*Work task:* All lines below are to be transcribed exactly.

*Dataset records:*
* * * * * * * * *

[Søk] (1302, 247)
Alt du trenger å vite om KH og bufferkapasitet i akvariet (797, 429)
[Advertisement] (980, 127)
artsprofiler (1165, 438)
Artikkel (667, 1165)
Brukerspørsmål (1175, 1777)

* * * * * * * * *

*Result of this task:*
[Søk] (1302, 247)
Alt du trenger å vite om KH og bufferkapasitet i akvariet (797, 429)
[Advertisement] (980, 127)
artsprofiler (1165, 438)
Artikkel (667, 1165)
Brukerspørsmål (1175, 1777)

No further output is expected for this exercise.